The more I think about this, the more it annoys me. It’s so blatantly wrong to force children’s reading habits into nice age categories at the point of contact. Like Pullman said, it’s one thing for a bookseller or Librarian to suggest, to selectively shelve, to discuss with a child or their parents about what book choices they may have. This is an informed and sensible way of doing it. A poor reader aged 12 may be perfectly happy with a book that a better reader may have read at age 6. Similarly an intelligent, literate, mature 10 year old could easily be reading books that many 16 year olds or even adults would be usually reading. It has nothing to do with age ratings. It has everything to do with a child given a suitable book after a reasoned decision is made.

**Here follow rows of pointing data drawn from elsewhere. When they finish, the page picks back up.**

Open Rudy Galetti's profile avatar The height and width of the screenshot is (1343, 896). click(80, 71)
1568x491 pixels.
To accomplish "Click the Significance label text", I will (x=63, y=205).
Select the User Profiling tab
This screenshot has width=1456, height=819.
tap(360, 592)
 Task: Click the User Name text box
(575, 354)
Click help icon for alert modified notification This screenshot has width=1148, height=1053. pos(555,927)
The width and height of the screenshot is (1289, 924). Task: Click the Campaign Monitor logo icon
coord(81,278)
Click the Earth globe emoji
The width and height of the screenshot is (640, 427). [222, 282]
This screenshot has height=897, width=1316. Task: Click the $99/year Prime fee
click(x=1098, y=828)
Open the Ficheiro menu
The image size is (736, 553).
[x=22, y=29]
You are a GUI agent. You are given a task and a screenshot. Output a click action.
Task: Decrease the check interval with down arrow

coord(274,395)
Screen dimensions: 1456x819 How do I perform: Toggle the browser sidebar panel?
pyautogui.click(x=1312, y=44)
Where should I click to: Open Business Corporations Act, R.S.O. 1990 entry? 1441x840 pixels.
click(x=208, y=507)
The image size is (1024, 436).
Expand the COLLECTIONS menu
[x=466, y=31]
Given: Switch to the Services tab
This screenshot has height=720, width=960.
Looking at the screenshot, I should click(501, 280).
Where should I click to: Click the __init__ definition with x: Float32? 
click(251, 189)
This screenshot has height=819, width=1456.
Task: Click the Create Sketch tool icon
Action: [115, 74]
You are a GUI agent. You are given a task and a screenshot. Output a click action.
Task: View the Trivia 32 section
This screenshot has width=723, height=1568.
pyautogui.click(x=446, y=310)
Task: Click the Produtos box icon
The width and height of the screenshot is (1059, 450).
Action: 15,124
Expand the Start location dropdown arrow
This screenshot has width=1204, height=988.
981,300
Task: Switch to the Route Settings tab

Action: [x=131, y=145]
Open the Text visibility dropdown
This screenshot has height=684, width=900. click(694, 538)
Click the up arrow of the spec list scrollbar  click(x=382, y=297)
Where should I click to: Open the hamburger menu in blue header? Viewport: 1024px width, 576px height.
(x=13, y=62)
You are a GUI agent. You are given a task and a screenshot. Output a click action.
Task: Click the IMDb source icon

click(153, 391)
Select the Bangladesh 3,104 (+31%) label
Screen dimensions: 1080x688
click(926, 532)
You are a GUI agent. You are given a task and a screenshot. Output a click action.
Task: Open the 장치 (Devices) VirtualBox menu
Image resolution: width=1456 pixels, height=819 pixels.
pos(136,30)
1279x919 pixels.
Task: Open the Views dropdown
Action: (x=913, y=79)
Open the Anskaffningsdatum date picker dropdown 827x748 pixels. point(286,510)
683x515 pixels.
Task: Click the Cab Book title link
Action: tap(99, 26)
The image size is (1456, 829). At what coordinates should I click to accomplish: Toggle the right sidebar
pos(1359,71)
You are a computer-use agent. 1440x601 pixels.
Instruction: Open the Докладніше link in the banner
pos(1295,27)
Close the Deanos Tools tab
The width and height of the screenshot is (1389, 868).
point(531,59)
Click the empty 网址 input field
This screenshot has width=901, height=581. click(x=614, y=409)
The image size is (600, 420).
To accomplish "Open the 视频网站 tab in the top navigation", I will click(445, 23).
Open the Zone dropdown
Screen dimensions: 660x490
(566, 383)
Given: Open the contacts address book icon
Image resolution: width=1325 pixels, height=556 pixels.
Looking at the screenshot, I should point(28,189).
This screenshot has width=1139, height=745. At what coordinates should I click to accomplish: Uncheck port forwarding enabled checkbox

And it doesn’t have to be someone making it for the child either. I’ve seen Molly do exactly the same thing. She’ll pick up a book or graphic novel and she’ll make a reasoned decision on it’s suitability. Because we talk to her, because we educate her, because we trust her, because of all of these things we’re fostering a love of reading that will hopefully stay with her for life.

Easter Holidays – a day in Pocklington & a Dr Seuss movie…

March 25, 2008

After the Easter long weekend with all three of us around it was a Daddy and Molly day today. Still not feeling great physically so I’d planned a nice, easy day.
First up, round Pocklington, take in the market and get junior snapper to take some pictures. Must get her a camera for her birthday – I think she’s got a much better eye for it than I have for taking photos.


Then off for Horton Sees A Who at York pictures.
Now normally we’d go and see stuff at Pocklington Arts Centre, but it’s got the water Horse on this week for the kids and neither of us fancied it that much. But Horton seemed a safe couple of hours of entertainment.
And it was. Nothing spectacular, nothing mind-blowing, just a pretty decent version of a great Dr Seuss book which I’ve always loved. Of course the book is better, but it was always going to be.

The Golden Compass……

January 4, 2008


On Wednesday Molly & I headed off to the wonderful Pocklington Arts Centre to partake in a bit of The Golden Compass.

It was meant to be a birthday treat for us. (interesting that – how Molly always manages to make my birthday treat turn into a treat for us). But various house problems meant that we spent a while today waiting for electricians to show up. They did. Eventually.

Anyway, the film was good. Or at least as good and satisfying as a completely incomplete film could be. Even Molly, who hasn’t read the Pullman book, turned to me at the end as Lyra gives a to camera to-do list (Go North, Help Lord Azrael, defeat evil, find out about dust, etc etc) and asked if that was it.
And it was. The story is that Hollwood didn’t think that the downbeat ending to book 1 suited a big Hollywood movie and simply decided not to use the last three chapters. I hear that it will be used as the start of the second movie.
Whether or not this is a good idea is up for debate. I hear Pullman thinks it’s okay, acknowledging that films have to be structured as films, rather than novels.
But what is a problem is the way a pretty good, entertaining movie is simply brought to a grinding halt. It just felt completely wrong. Shame.

We await film 2. I wonder what the hell they’ll call that?